Weiter zur Moschee: Am Bau im 17. Jahrhundert waren ca. 5000 Handwerker beteiligt. Bevor wir auf das Gelände durften, hieß es "Schuhe aus und Latschen an". Die Latschen gab es für 100 Rupien vor Ort zu kaufen. Der Eintritt lag bei 300 Rupien (etwas mehr als 3 Euro). Kopf, Beine und Schultern mussten mit der Kleidung bedeckt sein. Das war kein Problem bei der Kälte.
Unterwegs in Delhi: Video Thorsten
Auf dem ziemlich quadratischen Hof der Moschee waren nur wenige Touristen unterwegs. Aber es sollen dort wohl gut 25.000 Gläubige Platz finden. Die Moschee wurde von Shah Jahan in Auftrag gegeben. Das ist der gleiche Shah, der auch das Taj Mahal bauen ließ. Unser Guide erwähnte, dass die Moschee heilige Reliquien des Propheten Mohammed und eine alte Abschrift des Korans beherbergen soll. Gesehen haben wir das allerdings nicht.
Jama Masjid - Fotos Thorsten Klook
Die Jama Masjid befindet sich ganz in der Nähe des Roten Forts. Aber es war Montag und das Fort damit geschlossen. Also besuchten wir nicht das Fort, sondern fuhren mit der Fahrradrikscha über Delhis ältesten Markt, den Chandni Chowk. Der Weg durch die engen Gassen der Altstadt war ein Erlebnis, zumal man auf der Rikscha hautnah dran ist. Es gab alles für die Hochzeit, Gewürze, Früchte, Schmuck, Alltagswaren, Tee, Essen, Kleidung, Stoffe... und es herrschte reger Trubel. An einer der Straßenkreuzungen boten Handwerker ihre Dienste an. Unser Guide erzählte uns so viele Details, vor allem auch historische, die wir nur schwer alle verarbeiten konnten. Das waren sehr viele Informationen auf einen Schlag.

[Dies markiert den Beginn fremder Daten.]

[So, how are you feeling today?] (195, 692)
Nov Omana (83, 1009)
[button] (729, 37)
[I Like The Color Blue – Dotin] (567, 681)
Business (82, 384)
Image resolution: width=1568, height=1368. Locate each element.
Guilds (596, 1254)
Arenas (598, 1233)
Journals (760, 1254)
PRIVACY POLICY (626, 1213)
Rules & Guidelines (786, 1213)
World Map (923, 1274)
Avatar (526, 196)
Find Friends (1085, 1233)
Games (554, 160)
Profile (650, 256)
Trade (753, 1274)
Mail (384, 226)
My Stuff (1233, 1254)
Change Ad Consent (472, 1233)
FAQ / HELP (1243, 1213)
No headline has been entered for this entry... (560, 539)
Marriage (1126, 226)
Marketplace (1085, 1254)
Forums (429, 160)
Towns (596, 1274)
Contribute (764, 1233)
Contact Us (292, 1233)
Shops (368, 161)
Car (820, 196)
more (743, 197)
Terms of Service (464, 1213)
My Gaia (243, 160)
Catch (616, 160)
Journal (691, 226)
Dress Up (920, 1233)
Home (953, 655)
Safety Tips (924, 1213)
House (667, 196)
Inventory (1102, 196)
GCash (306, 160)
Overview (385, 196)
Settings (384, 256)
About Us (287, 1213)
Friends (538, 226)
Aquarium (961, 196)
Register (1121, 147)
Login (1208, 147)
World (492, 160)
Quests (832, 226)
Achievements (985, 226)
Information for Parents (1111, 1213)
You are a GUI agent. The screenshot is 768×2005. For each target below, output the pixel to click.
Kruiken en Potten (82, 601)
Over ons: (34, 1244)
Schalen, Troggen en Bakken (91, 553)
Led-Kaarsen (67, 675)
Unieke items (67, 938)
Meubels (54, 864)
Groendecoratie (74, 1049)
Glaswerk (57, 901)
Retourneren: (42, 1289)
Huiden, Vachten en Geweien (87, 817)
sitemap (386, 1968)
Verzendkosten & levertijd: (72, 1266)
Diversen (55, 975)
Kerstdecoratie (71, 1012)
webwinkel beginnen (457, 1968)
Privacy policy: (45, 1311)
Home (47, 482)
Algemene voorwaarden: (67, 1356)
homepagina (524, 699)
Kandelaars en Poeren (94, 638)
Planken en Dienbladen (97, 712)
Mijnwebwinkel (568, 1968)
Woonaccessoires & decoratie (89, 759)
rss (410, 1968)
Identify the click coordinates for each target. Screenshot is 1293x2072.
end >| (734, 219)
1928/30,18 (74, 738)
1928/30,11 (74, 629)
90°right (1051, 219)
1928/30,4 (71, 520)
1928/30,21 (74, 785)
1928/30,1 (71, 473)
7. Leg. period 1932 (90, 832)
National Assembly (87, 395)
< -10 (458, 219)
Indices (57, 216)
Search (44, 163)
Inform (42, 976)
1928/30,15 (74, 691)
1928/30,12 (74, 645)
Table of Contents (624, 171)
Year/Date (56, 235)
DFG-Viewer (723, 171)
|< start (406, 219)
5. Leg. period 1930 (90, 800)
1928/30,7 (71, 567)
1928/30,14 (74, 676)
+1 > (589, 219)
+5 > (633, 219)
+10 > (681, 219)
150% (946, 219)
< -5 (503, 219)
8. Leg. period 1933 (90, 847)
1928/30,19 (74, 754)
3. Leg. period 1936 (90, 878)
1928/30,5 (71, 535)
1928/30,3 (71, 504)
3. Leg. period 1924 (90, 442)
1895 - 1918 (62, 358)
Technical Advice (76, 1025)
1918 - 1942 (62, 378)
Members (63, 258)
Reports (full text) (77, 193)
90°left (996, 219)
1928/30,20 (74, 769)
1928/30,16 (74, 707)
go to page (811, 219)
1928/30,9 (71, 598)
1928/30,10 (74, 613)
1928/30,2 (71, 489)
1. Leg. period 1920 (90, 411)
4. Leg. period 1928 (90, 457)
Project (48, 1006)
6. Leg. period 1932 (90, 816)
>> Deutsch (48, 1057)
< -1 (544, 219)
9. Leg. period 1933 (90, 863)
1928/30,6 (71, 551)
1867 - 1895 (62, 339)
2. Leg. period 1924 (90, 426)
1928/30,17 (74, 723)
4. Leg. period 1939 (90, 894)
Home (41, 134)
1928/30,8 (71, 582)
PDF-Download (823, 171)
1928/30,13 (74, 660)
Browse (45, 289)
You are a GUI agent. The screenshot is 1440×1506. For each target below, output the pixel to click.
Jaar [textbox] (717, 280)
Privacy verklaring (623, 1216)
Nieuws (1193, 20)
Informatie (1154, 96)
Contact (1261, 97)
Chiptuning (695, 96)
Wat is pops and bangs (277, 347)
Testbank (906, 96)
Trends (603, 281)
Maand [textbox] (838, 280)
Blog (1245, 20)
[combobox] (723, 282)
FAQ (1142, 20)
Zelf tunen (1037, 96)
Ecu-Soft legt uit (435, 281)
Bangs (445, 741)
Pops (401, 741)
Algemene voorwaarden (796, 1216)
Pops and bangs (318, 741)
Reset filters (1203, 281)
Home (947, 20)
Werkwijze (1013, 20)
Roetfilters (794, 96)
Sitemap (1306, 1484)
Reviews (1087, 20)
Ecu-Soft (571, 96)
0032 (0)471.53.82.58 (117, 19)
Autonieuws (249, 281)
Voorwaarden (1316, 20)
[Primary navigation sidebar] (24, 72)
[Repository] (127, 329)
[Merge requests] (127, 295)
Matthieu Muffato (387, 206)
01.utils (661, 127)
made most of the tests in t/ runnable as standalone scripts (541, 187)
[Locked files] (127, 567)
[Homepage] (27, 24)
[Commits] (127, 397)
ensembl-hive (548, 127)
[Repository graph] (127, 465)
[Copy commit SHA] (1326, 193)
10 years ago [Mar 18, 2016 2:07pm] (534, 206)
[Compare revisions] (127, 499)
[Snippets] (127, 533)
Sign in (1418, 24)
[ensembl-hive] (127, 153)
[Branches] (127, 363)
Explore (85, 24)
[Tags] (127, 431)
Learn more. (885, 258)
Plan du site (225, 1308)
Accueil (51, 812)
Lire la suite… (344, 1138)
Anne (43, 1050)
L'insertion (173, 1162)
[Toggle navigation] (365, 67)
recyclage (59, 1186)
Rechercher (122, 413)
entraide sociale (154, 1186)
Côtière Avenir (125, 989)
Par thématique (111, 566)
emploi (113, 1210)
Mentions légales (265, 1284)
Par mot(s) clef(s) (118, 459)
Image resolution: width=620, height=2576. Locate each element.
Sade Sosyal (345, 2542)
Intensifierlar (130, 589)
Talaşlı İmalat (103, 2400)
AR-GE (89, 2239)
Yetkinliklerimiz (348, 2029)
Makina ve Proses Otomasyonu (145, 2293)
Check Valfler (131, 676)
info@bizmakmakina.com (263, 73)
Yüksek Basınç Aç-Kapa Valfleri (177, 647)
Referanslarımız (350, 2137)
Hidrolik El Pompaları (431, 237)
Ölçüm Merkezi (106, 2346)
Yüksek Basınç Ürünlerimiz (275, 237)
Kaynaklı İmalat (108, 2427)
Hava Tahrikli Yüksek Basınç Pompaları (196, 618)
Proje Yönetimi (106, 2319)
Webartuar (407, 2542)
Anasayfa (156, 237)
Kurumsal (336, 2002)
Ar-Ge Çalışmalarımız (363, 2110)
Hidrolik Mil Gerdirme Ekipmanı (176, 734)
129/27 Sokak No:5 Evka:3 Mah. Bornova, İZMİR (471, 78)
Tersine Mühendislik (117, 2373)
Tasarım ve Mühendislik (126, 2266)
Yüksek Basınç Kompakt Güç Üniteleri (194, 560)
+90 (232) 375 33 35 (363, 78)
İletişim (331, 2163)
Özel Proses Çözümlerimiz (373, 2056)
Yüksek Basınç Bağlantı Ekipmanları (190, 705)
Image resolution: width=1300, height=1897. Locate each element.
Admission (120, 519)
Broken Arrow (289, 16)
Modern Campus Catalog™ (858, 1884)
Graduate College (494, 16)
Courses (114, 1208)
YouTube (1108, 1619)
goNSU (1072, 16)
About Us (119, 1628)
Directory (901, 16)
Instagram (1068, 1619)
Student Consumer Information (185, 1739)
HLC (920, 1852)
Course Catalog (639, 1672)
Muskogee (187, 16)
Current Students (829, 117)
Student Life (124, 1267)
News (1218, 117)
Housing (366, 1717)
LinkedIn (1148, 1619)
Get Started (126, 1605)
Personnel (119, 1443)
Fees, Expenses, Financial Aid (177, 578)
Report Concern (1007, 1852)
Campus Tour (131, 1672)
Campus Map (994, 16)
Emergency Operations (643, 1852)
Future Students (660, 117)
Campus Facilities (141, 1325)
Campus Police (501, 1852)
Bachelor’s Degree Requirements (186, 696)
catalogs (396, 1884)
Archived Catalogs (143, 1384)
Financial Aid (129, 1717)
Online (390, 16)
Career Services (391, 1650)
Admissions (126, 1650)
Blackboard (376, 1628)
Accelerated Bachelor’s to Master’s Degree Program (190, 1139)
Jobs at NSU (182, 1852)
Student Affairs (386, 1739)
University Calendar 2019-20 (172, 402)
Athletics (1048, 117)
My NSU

Chandni Chowk - Fotos Thorsten Klook
Der größte Sikh-Tempel in Delhi, mit goldener Kuppel, war die nächste Station. Der Gurudwara Bangla Sahib-Tempel gehört der viertgrößten Glaubensgemeinschaft Indiens. Hier wird das heilige Buch der Sikhs aufbewahrt. Besuchen darf diesen Tempel jeder. Alter, Nationalität, Geschlecht und Glauben spielen keine Rolle. Wir zogen also wieder unsere Schuhe aus und setzten ein Kopftuch auf. Unsere Mützen wurden nicht akzeptiert. Das Prozedere erfolgte in einem extra Raum, wo man auch gleich noch ein wenig mehr über die Religion erfahren konnte, wenn man sich die Wandtafeln durchlas. Bangla bedeutet Bungalow. Hier hatte im 17. Jahrhundert Raja Jai Singh, der Maharadscha von Amber sein "Wochenendhaus". Amber und Raja Jai Singh begegneten uns dann übrigens in Jaipur wieder - kleiner Spoiler ;-)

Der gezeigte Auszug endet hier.